BEGIN

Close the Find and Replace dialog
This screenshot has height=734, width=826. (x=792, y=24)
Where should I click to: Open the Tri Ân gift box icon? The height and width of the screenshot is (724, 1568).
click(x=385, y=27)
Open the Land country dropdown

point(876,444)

END

### Goal of the exercise
Copy each line of the data above without altering a single character.

### Result of the task
Close the Find and Replace dialog
This screenshot has height=734, width=826. (x=792, y=24)
Where should I click to: Open the Tri Ân gift box icon? The height and width of the screenshot is (724, 1568).
click(x=385, y=27)
Open the Land country dropdown

point(876,444)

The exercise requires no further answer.